(Information shown):
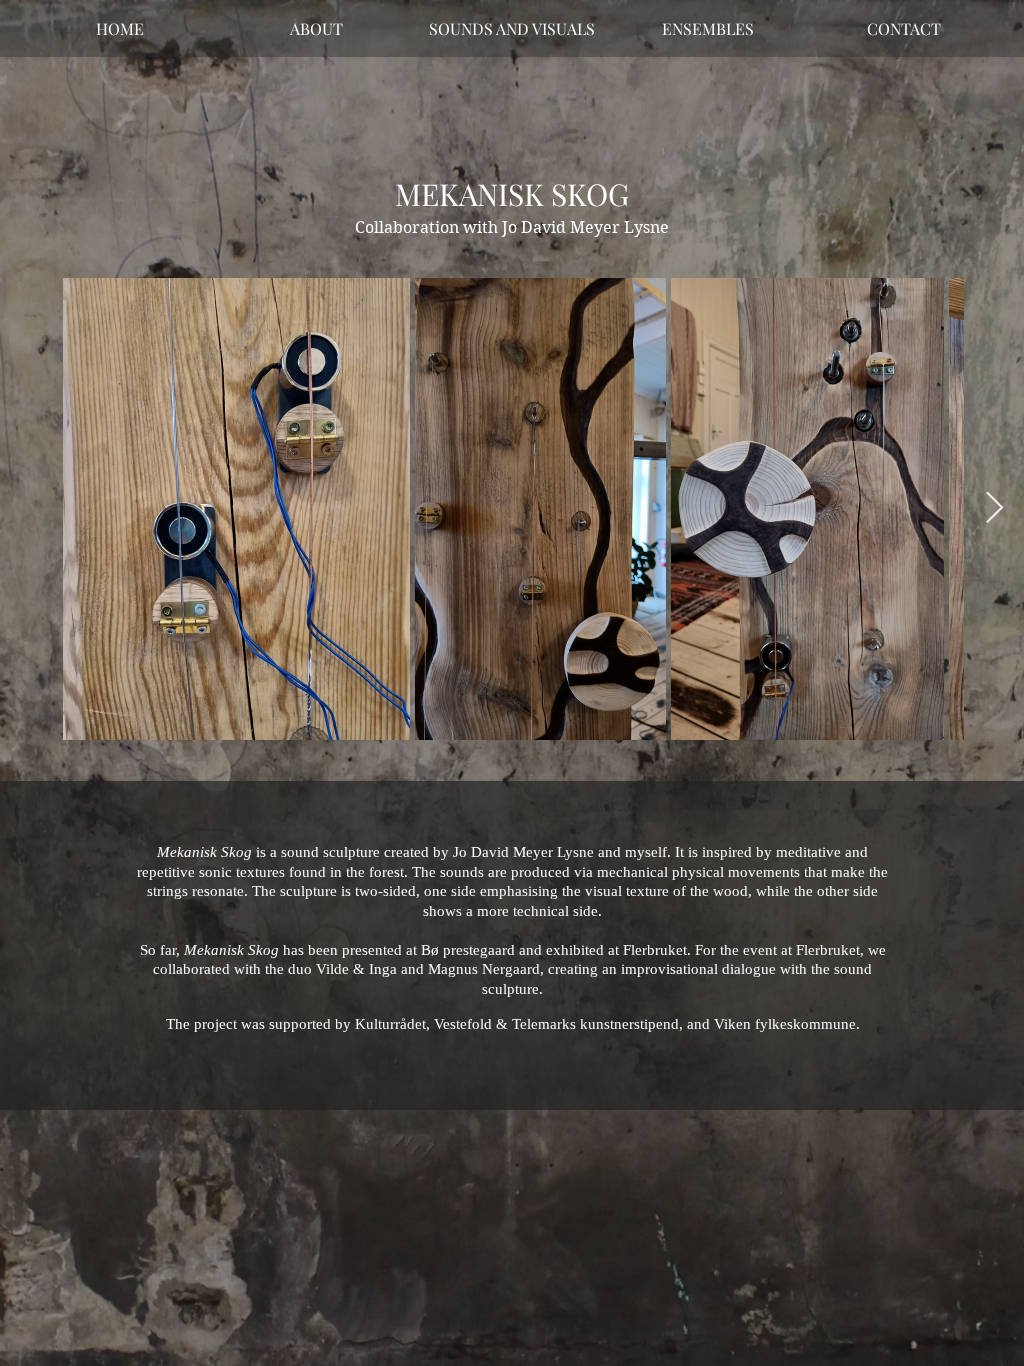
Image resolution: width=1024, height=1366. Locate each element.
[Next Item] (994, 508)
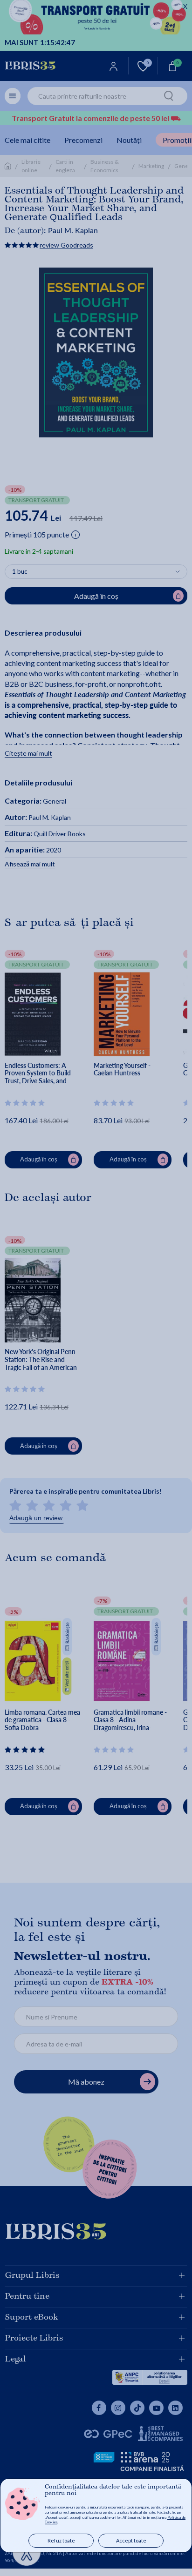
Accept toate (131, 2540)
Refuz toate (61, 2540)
...
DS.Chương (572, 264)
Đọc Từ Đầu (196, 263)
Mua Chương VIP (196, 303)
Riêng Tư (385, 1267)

(What is required):
Go to the line above that contains "Image resolution: width=1024, height=1366." and reproduce everything exactly from there through the line that contains "Refuz toate (61, 2540)", leaving out the pictures.

(Exercise output):
Image resolution: width=1024, height=1366. Locate each element.
[Next Item] (994, 508)
Accept toate (131, 2540)
Refuz toate (61, 2540)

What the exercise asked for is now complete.